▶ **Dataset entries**
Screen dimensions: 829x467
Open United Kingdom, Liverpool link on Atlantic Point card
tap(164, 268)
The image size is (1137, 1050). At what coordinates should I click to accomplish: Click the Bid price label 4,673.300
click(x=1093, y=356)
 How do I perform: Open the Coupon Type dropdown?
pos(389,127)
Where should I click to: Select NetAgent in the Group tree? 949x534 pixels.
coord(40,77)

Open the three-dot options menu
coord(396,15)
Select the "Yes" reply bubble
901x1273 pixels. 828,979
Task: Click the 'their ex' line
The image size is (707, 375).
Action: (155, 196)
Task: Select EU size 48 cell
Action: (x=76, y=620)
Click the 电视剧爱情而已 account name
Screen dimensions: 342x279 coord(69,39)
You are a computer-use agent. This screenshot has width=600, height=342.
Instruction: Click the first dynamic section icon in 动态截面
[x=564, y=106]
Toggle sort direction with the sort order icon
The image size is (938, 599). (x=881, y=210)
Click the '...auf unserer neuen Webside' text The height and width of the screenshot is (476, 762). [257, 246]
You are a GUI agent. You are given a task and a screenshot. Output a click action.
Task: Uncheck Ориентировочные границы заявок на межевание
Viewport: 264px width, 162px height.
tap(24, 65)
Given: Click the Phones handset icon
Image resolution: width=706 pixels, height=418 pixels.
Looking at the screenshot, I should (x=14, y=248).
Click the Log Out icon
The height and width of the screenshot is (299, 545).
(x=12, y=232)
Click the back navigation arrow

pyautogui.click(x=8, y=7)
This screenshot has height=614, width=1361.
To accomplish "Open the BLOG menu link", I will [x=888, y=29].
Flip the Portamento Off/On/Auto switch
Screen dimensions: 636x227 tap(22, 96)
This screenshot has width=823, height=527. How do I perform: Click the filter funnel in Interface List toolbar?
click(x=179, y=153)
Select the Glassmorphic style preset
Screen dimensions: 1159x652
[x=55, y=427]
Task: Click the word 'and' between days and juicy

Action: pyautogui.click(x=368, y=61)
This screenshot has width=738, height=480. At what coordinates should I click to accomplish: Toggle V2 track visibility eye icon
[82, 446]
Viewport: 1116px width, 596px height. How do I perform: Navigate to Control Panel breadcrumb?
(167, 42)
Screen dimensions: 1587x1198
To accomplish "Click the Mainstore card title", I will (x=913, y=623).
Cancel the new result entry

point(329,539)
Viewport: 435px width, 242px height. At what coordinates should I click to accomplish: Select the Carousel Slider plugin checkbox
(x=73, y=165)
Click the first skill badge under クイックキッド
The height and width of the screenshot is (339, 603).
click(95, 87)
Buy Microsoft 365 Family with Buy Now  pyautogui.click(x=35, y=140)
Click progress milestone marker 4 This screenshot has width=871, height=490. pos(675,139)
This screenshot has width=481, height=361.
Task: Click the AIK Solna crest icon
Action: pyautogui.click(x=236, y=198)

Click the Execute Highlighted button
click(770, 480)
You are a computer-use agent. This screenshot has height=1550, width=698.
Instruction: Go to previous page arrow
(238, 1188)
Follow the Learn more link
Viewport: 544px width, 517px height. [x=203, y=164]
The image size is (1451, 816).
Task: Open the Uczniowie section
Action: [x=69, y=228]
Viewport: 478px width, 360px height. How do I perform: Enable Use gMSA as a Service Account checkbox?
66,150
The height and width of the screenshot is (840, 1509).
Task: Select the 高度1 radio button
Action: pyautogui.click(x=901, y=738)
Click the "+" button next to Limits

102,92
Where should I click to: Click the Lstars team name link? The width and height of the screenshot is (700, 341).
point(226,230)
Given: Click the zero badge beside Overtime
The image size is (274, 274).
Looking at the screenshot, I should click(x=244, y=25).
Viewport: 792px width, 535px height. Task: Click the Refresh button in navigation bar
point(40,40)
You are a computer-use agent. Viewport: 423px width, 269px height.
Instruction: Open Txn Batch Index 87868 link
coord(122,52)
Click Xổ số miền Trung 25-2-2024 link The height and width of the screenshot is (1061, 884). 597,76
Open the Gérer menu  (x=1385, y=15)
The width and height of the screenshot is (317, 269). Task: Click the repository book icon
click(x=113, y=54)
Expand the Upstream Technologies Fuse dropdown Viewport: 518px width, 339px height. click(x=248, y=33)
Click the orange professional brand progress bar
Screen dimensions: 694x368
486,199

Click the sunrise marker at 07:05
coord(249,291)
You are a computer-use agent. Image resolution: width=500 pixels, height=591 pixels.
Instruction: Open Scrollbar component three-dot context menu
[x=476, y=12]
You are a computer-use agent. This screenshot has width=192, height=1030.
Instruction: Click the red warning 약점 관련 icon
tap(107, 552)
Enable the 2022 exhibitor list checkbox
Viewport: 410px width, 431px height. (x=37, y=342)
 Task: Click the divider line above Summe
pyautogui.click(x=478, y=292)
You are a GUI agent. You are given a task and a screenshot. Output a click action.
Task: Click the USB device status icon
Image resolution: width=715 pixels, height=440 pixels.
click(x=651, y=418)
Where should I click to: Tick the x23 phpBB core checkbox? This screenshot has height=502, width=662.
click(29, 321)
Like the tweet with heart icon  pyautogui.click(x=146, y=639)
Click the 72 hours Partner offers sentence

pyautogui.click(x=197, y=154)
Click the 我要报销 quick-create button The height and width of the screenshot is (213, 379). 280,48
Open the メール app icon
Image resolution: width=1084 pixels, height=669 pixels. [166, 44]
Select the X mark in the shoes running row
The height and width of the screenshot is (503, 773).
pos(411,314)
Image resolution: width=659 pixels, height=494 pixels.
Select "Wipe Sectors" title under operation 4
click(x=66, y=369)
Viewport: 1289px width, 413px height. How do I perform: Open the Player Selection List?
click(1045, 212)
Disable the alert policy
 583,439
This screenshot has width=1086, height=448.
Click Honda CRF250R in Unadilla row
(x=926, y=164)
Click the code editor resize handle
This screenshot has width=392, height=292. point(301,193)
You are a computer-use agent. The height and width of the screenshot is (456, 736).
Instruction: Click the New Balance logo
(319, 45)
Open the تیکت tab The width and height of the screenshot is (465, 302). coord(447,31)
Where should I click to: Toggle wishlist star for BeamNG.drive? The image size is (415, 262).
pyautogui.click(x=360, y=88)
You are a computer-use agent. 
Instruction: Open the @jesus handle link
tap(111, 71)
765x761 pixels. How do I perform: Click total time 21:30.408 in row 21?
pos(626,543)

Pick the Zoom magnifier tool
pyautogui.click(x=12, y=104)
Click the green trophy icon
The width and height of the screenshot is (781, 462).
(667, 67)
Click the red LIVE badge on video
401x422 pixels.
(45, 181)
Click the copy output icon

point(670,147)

▶ **Required work**
Every record, copied exactly, is the expected answer.

▶ **Output below**
Screen dimensions: 829x467
Open United Kingdom, Liverpool link on Atlantic Point card
tap(164, 268)
The image size is (1137, 1050). At what coordinates should I click to accomplish: Click the Bid price label 4,673.300
click(x=1093, y=356)
 How do I perform: Open the Coupon Type dropdown?
pos(389,127)
Where should I click to: Select NetAgent in the Group tree? 949x534 pixels.
coord(40,77)

Open the three-dot options menu
coord(396,15)
Select the "Yes" reply bubble
901x1273 pixels. 828,979
Task: Click the 'their ex' line
The image size is (707, 375).
Action: (155, 196)
Task: Select EU size 48 cell
Action: (x=76, y=620)
Click the 电视剧爱情而已 account name
Screen dimensions: 342x279 coord(69,39)
You are a computer-use agent. This screenshot has width=600, height=342.
Instruction: Click the first dynamic section icon in 动态截面
[x=564, y=106]
Toggle sort direction with the sort order icon
The image size is (938, 599). (x=881, y=210)
Click the '...auf unserer neuen Webside' text The height and width of the screenshot is (476, 762). [257, 246]
You are a GUI agent. You are given a task and a screenshot. Output a click action.
Task: Uncheck Ориентировочные границы заявок на межевание
Viewport: 264px width, 162px height.
tap(24, 65)
Given: Click the Phones handset icon
Image resolution: width=706 pixels, height=418 pixels.
Looking at the screenshot, I should (x=14, y=248).
Click the Log Out icon
The height and width of the screenshot is (299, 545).
(x=12, y=232)
Click the back navigation arrow

pyautogui.click(x=8, y=7)
This screenshot has height=614, width=1361.
To accomplish "Open the BLOG menu link", I will [x=888, y=29].
Flip the Portamento Off/On/Auto switch
Screen dimensions: 636x227 tap(22, 96)
This screenshot has width=823, height=527. How do I perform: Click the filter funnel in Interface List toolbar?
click(x=179, y=153)
Select the Glassmorphic style preset
Screen dimensions: 1159x652
[x=55, y=427]
Task: Click the word 'and' between days and juicy

Action: pyautogui.click(x=368, y=61)
This screenshot has width=738, height=480. At what coordinates should I click to accomplish: Toggle V2 track visibility eye icon
[82, 446]
Viewport: 1116px width, 596px height. How do I perform: Navigate to Control Panel breadcrumb?
(167, 42)
Screen dimensions: 1587x1198
To accomplish "Click the Mainstore card title", I will (x=913, y=623).
Cancel the new result entry

point(329,539)
Viewport: 435px width, 242px height. At what coordinates should I click to accomplish: Select the Carousel Slider plugin checkbox
(x=73, y=165)
Click the first skill badge under クイックキッド
The height and width of the screenshot is (339, 603).
click(95, 87)
Buy Microsoft 365 Family with Buy Now  pyautogui.click(x=35, y=140)
Click progress milestone marker 4 This screenshot has width=871, height=490. pos(675,139)
This screenshot has width=481, height=361.
Task: Click the AIK Solna crest icon
Action: pyautogui.click(x=236, y=198)

Click the Execute Highlighted button
click(770, 480)
You are a computer-use agent. This screenshot has height=1550, width=698.
Instruction: Go to previous page arrow
(238, 1188)
Follow the Learn more link
Viewport: 544px width, 517px height. [x=203, y=164]
The image size is (1451, 816).
Task: Open the Uczniowie section
Action: [x=69, y=228]
Viewport: 478px width, 360px height. How do I perform: Enable Use gMSA as a Service Account checkbox?
66,150
The height and width of the screenshot is (840, 1509).
Task: Select the 高度1 radio button
Action: pyautogui.click(x=901, y=738)
Click the "+" button next to Limits

102,92
Where should I click to: Click the Lstars team name link? The width and height of the screenshot is (700, 341).
point(226,230)
Given: Click the zero badge beside Overtime
The image size is (274, 274).
Looking at the screenshot, I should click(x=244, y=25).
Viewport: 792px width, 535px height. Task: Click the Refresh button in navigation bar
point(40,40)
You are a computer-use agent. Viewport: 423px width, 269px height.
Instruction: Open Txn Batch Index 87868 link
coord(122,52)
Click Xổ số miền Trung 25-2-2024 link The height and width of the screenshot is (1061, 884). 597,76
Open the Gérer menu  (x=1385, y=15)
The width and height of the screenshot is (317, 269). Task: Click the repository book icon
click(x=113, y=54)
Expand the Upstream Technologies Fuse dropdown Viewport: 518px width, 339px height. click(x=248, y=33)
Click the orange professional brand progress bar
Screen dimensions: 694x368
486,199

Click the sunrise marker at 07:05
coord(249,291)
You are a computer-use agent. Image resolution: width=500 pixels, height=591 pixels.
Instruction: Open Scrollbar component three-dot context menu
[x=476, y=12]
You are a computer-use agent. This screenshot has width=192, height=1030.
Instruction: Click the red warning 약점 관련 icon
tap(107, 552)
Enable the 2022 exhibitor list checkbox
Viewport: 410px width, 431px height. (x=37, y=342)
 Task: Click the divider line above Summe
pyautogui.click(x=478, y=292)
You are a GUI agent. You are given a task and a screenshot. Output a click action.
Task: Click the USB device status icon
Image resolution: width=715 pixels, height=440 pixels.
click(x=651, y=418)
Where should I click to: Tick the x23 phpBB core checkbox? This screenshot has height=502, width=662.
click(29, 321)
Like the tweet with heart icon  pyautogui.click(x=146, y=639)
Click the 72 hours Partner offers sentence

pyautogui.click(x=197, y=154)
Click the 我要报销 quick-create button The height and width of the screenshot is (213, 379). 280,48
Open the メール app icon
Image resolution: width=1084 pixels, height=669 pixels. [166, 44]
Select the X mark in the shoes running row
The height and width of the screenshot is (503, 773).
pos(411,314)
Image resolution: width=659 pixels, height=494 pixels.
Select "Wipe Sectors" title under operation 4
click(x=66, y=369)
Viewport: 1289px width, 413px height. How do I perform: Open the Player Selection List?
click(1045, 212)
Disable the alert policy
 583,439
This screenshot has width=1086, height=448.
Click Honda CRF250R in Unadilla row
(x=926, y=164)
Click the code editor resize handle
This screenshot has width=392, height=292. point(301,193)
You are a computer-use agent. The height and width of the screenshot is (456, 736).
Instruction: Click the New Balance logo
(319, 45)
Open the تیکت tab The width and height of the screenshot is (465, 302). coord(447,31)
Where should I click to: Toggle wishlist star for BeamNG.drive? The image size is (415, 262).
pyautogui.click(x=360, y=88)
You are a computer-use agent. 
Instruction: Open the @jesus handle link
tap(111, 71)
765x761 pixels. How do I perform: Click total time 21:30.408 in row 21?
pos(626,543)

Pick the Zoom magnifier tool
pyautogui.click(x=12, y=104)
Click the green trophy icon
The width and height of the screenshot is (781, 462).
(667, 67)
Click the red LIVE badge on video
401x422 pixels.
(45, 181)
Click the copy output icon

point(670,147)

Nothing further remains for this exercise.